The best time to install the chains is before you need them.  Check the weather conditions for the highways you will be travelling.  British Columbia has many on-line resources regarding road and weather conditions, as well as “chain requirement” page, which can be found at “”.  Try to avoid waiting until you get to the last chain up area.  If you know the chain laws are in effect, find a designated chain up area before the weather and road conditions get bad, and install your chains there.  It will save you time, and you won’t be outside working in some nasty weather.  If you do find yourself caught in the slush, ice and snow and you have to install your chains, be sure you dress properly for working outside.  It should go without saying, but I’ll say it anyway:  Long underwear is a must!  Good winter gloves that will help keep your hands warm are another must.  When I’m going to be working outside in the winter, I always have 3 or 4 pairs of good fur lined winter gloves on hand, and a steady supply of latex surgical gloves as well.  The work gloves aren’t water proof, and the salt water from the road and slush will have your hands wet and cold in no time.  The surgical gloves will help keep your hands dry, and therefore, help keep them warm as well.  I also carry a warm winter overalls, complete with the safety stripes, which not only keeps you warm, and relatively clean, but makes you visible if you happen to find yourself working on the shoulder of the road at night.   
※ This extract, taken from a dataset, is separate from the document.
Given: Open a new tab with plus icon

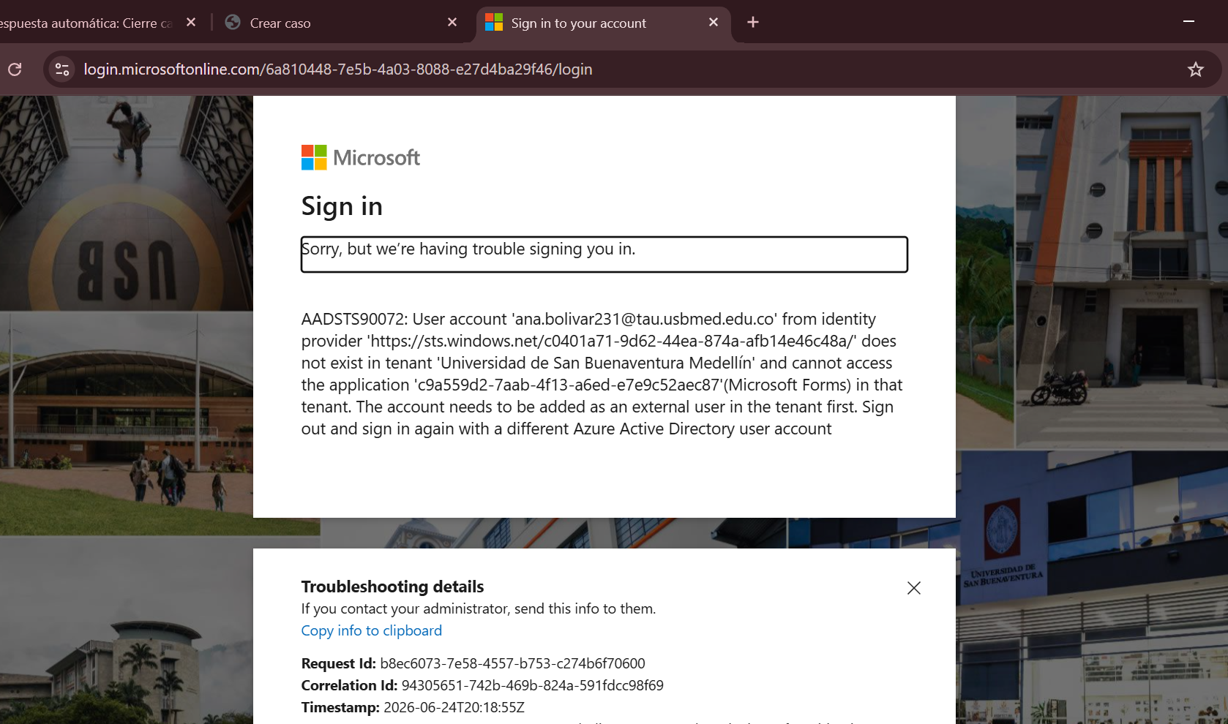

When using tire chains, always engage the power divider, or differential locks to help reduce the risk of spinning out.  If you spin out with tire chains installed, you will pretty much come to a dead stop, and there is a very high probability of damaging your chains, fenders, mudflap holders and brake components.

When you finish with your tire chains, be sure to store them properly.  If your truck has chain hangers, use them, and make sure they don’t drag along the road surface as you drive. Nothing destroys tore chains like having them drag along the road surface as you drive.

Don Taylor has been a professional driver since March 1985.  In 1994 he made the jump to driving tractor trailers, and has accumulated over 3.5 million miles, including over 4 years of driving turnpike doubles in Manitoba, Saskatchewan and Alberta.  He is currently hauling flat decks across North America.